Le parole dell’ex difensore: “Dopo l’addio di Totti e De Rossi qualsiasi cosa era vista male”

“Il momento delicato del Napoli? Io ho avuto un presidente tipo De Laurentiis, cioè Zamparini che metteva bocca su tutto. Così è sbagliato, il Napoli ha vissuto di entusiasmo. Ancelotti sta facendo un percorso importante. I giocatori lasciando il ritiro hanno fatto la scelta giusta. Hanno lanciato un segnale di compattezza”.

Così a tuttomercatoweb.com l’ex difensore di – tra le altre – Sampdoria e Palermo, Christian Terlizzi. “Un presidente – aggiunge Terlizzi – non vive una squadra tutti i giorni. Non ha il rapporto che ha un allenatore”.

Dal Napoli ci si aspetta di più…
“Mi aspettavo qualcosa in più, si. Ma c’è da considerare che l’Inter è più competitiva degli altri anni e che la Juventus è sempre la Juventus. E poi c’è l’Atalanta che è una sorpresa”.

Battuta d’arresto di ieri a parte, una delle note liete di questa prima parte è stata la Roma di Fonseca.
“Dopo l’addio di Totti e De Rossi qualsiasi cosa era vista male. Ma Fonseca ha portato una mentalità importante. Ho letto un’intervista di Papu Gomez: quando le italiane affrontano le squadre straniere magari vanno in difficoltà perché sono garibaldine. Proprio come la Roma”.

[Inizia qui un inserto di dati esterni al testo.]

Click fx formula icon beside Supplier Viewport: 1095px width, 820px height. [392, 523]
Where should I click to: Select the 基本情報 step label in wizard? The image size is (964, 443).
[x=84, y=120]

In Serie B il suo ex Trapani arranca…
“Spero per la piazza che riesca a salvarsi. Per la Sicilia è importante che la squadra stia in Serie B. Più che la classifica mi preoccupa la situazione societaria. Perché la classifica bastano tre punti per muoverla… “.

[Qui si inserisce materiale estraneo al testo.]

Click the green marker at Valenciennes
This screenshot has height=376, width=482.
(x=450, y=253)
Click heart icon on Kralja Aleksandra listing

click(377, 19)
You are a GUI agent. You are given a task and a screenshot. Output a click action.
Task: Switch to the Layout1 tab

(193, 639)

Intanto è arrivato Biabiany…
“Può essere il valore aggiunto. È un segnale della società che vuole mantenere la categoria, però un giocatore che non gioca da tanto è difficile che rientri in condizione subito. A Trapani cambierei quasi la metà dei calciatori, per fare un risultato importante devi avere personalità. Suggerirei giocatori che non hanno bisogno di andare per guadagnare gli ultimi soldi”.

Lei da un po’ ha deciso di dedicarsi alle scuole calcio. Proprio in Sicilia. La Fortitudo Bagheria, che sforna talenti per i settori giovanili di Serie A…
“Vado una volta al mese. Me la godo finché dura. Abbiamo diversi calciatori bravi, qualcuno è andato all’Entella, al Genoa e al Palermo. Non lo faccio perché lo considero un lavoro, è una passione”.